The Mountain in Deltora’s northwest corner has always been the domain of the Dread Gnomes. Tales of their courage and fighting skill stud the pages of The Deltora Annals like gems from their own treasure hoard. But Dread Mountain is very near the Shadowlands border. For years the Gnomes have had to battle wave after wave of the Shadow Lord’s Guards and fighting beasts sent to enslave them.
Now the toad Gellick, crawling from its lair deep in the rocks further north, has persuaded the Gnomes to serve it in return for a powerful weapon. Poisonous slime oozes from its skin — a venom so strong that a single drop is deadly. With this on their arrows, the Gnomes can defeat any invader.
I fear they have paid a terrible price. The toad speaks soft words for now, perhaps, but it is hiding its true nature. The Annals call it a vile beast, greedy, cruel and swollen with conceit. I heard of the Gnomes’ plight this way:
I had sold a gold chain — my last valuable possession — to buy paper, paint, and food. I was sitting in the market, eating ravenously, for I was starving. A small brown hand seized my wrist. Startled, I looked up at a figure in a hooded cloak. It was a Dread Gnome, the first I had ever seen. “I can trust you,” she said. “You eat, and you are warm.” Naturally, I thought she was mad. I was to learn otherwise.
Her name was Sha-Ban. She had fled from Dread Mountain planning to beg the king’s help for her people. But after a single day in Del she knew her quest was hopeless. The king was shut away, out of her reach. As he was out of the reach of all of us.
When she had told me of Gellick she began to speak of her journey, and the terrible things she had seen. I thought she had drifted into a nightmarish fantasy, and hoped the two old fruit-sellers near us would not hear her and be terrified. Fool that I was! Sha-Ban was doomed. It did not suit the Enemy to have her news spread in Del. I went to buy more bread. When I returned, she was lying, strangled and icy cold, in a pile of rotten fruit. The fruit-sellers had vanished.

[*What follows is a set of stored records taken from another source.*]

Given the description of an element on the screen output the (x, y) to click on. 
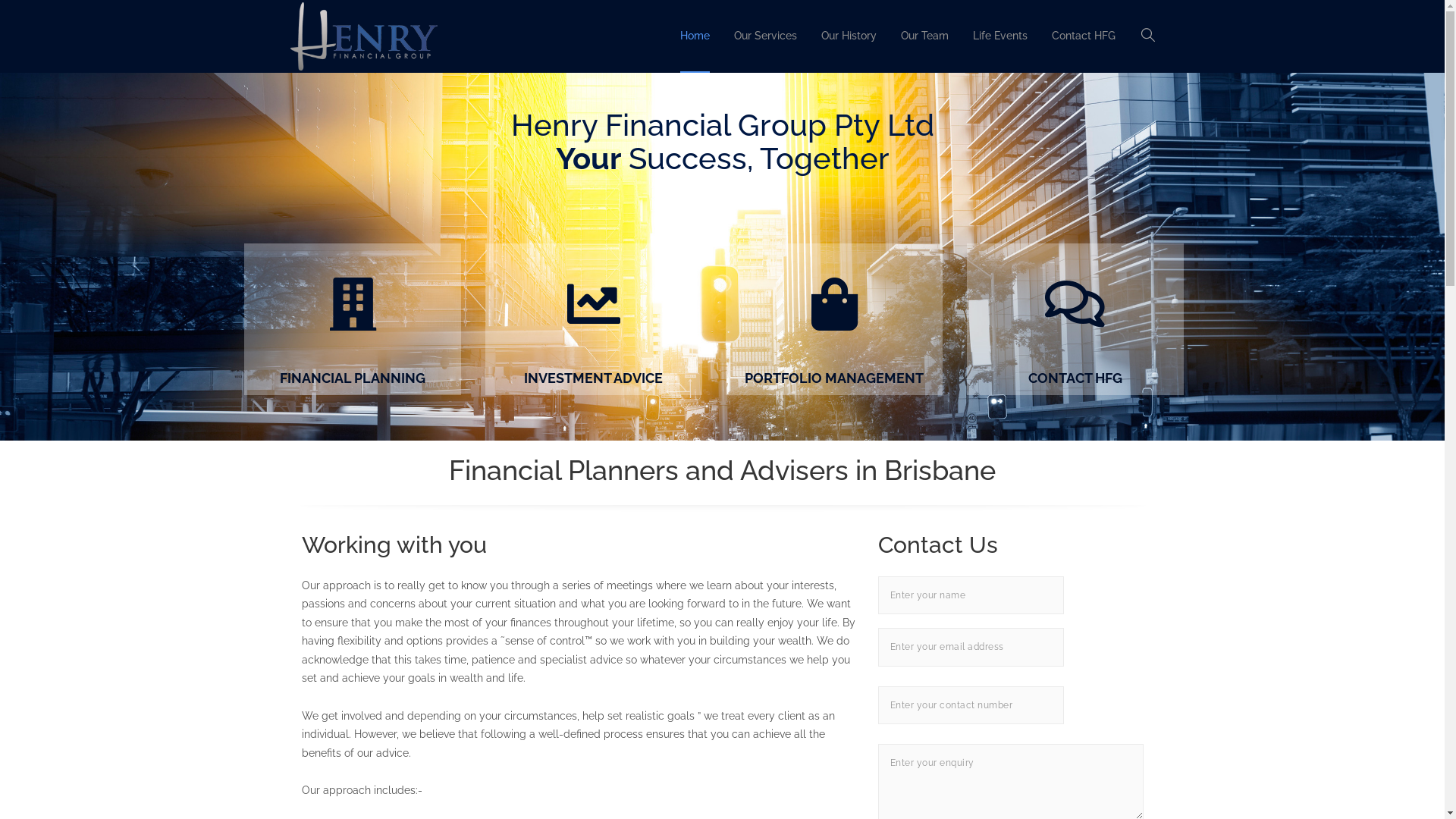
Home Element type: text (694, 36)
Life Events Element type: text (999, 36)
Contact HFG Element type: text (1082, 36)
Our Services Element type: text (765, 36)
Our Team Element type: text (924, 36)
Our History Element type: text (847, 36)
Given the description of an element on the screen output the (x, y) to click on. 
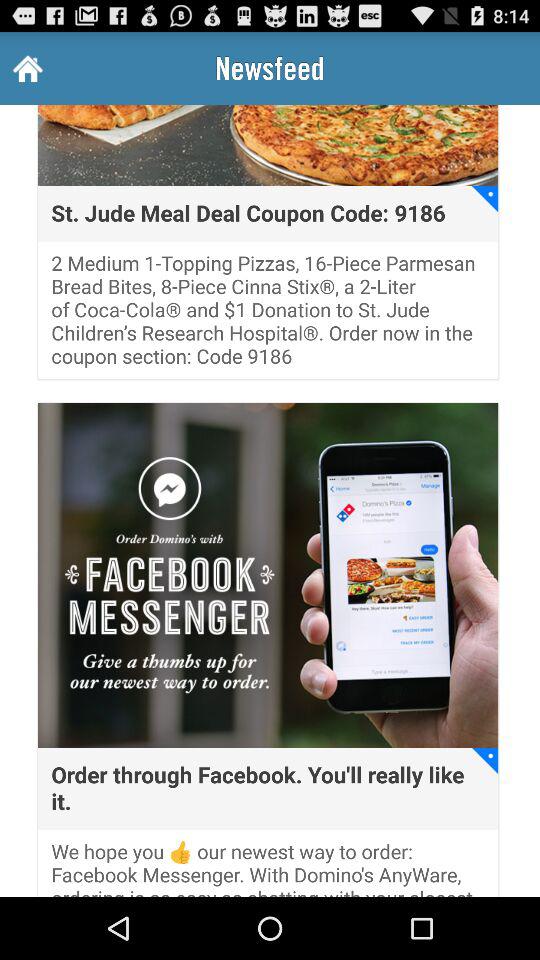
open icon above the we hope you (485, 760)
Given the description of an element on the screen output the (x, y) to click on. 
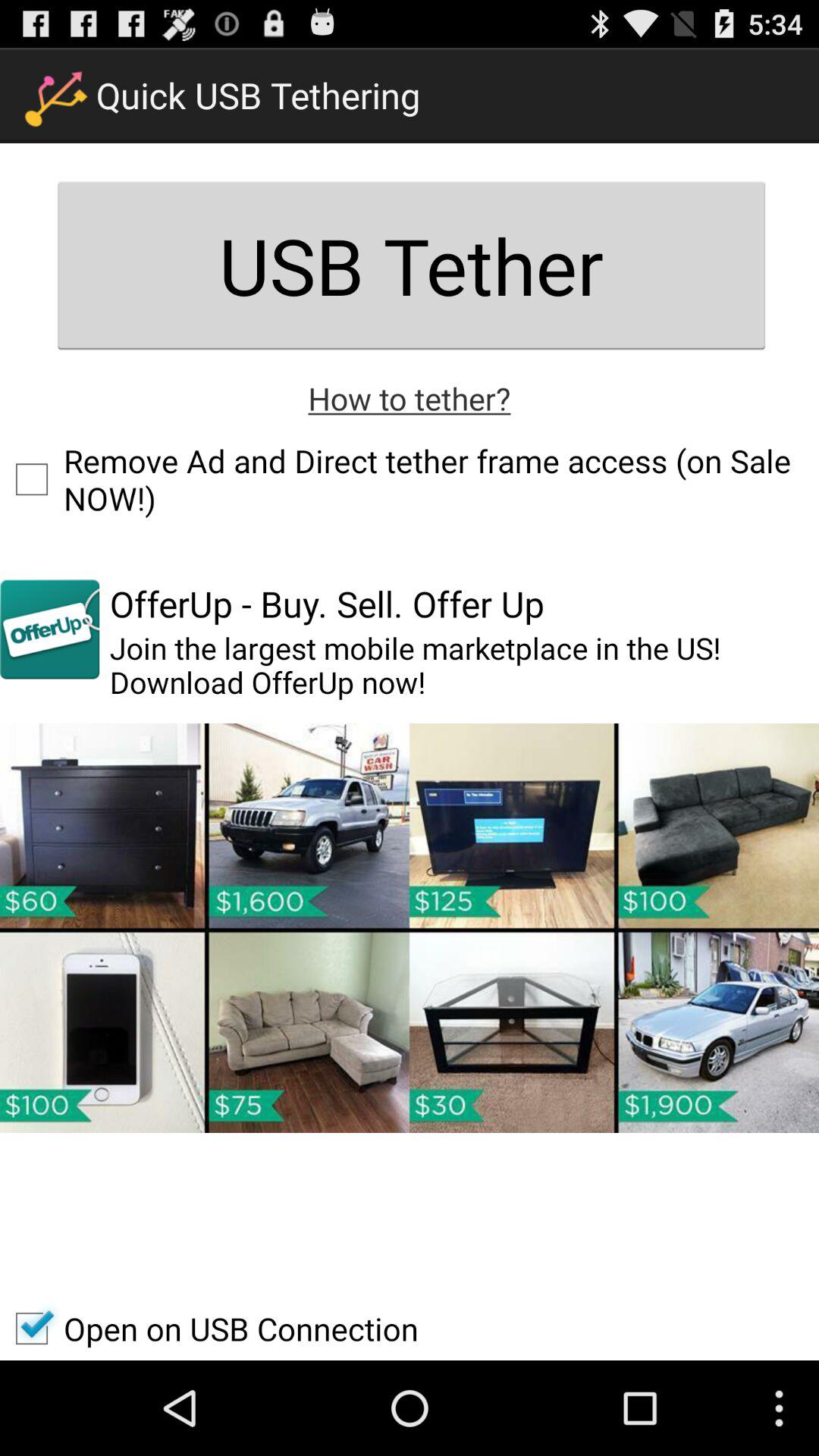
open icon above the join the largest item (326, 603)
Given the description of an element on the screen output the (x, y) to click on. 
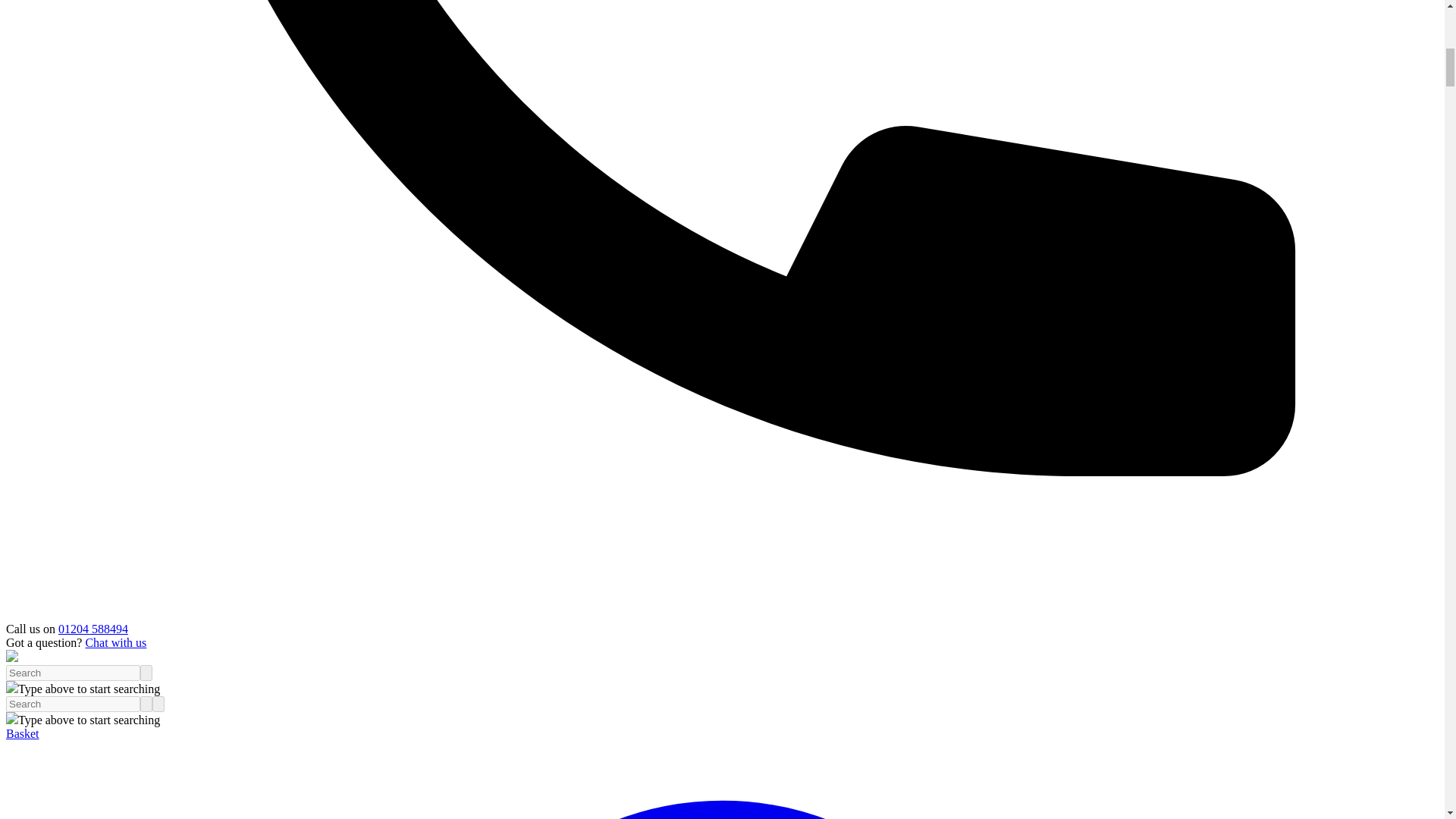
Chat with us (115, 642)
01204 588494 (93, 628)
Given the description of an element on the screen output the (x, y) to click on. 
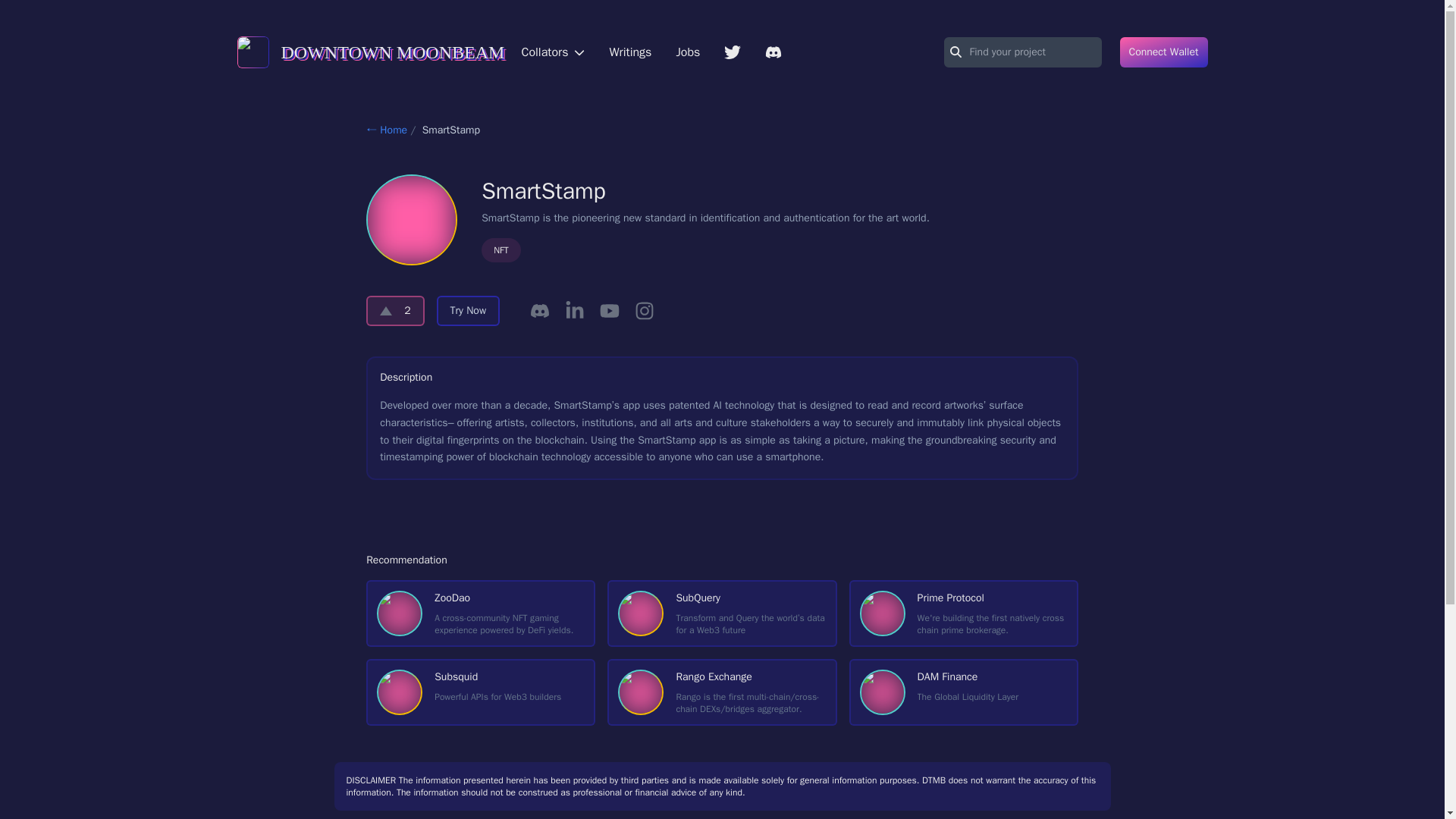
Prime Protocol (963, 613)
Try Now (468, 310)
ZooDao (480, 613)
DOWNTOWN MOONBEAM's Writings (629, 52)
2 (394, 310)
DOWNTOWN MOONBEAM's Twitter (732, 52)
DOWNTOWN MOONBEAM's Discord (773, 52)
Connect Wallet (963, 692)
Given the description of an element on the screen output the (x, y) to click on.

I confess with shame that I left the brave Gnome where she lay, and ran. I knew I was a hunted man, for what Sha-Ban knew, I now knew also. But I vowed that the news she had given her life to tell would not die with her.
Vraal are vicious, fighting beasts, bred in the Shadowlands. They are mentioned once in the last volume of The Deltora Annals. At that time, a Vraal had been seen in the foothills of Dread Mountain with a pod of Grey Guards.
The Guards had the beast on a chain attached to a metal ring fixed to its neck. It was snarling and clawing at them. It was about the size of a man, and every part of it, from slashing claws to lashing tail, was made for destruction.
According to Ranesh, Sha-Ban, and others who have heard Grey Guards talking, Vraal live only to fight and destroy, and are highly intelligent in the ways of battle, though in nothing else. They were bred in captivity, and though a few have escaped to roam wild in the Shadowlands, most are kept in cages beneath a place called the Shadow Arena. They are used, in the words of Guards, for “sport.” Prisoners are forced to fight them in the arena, for the entertainment of the crowd.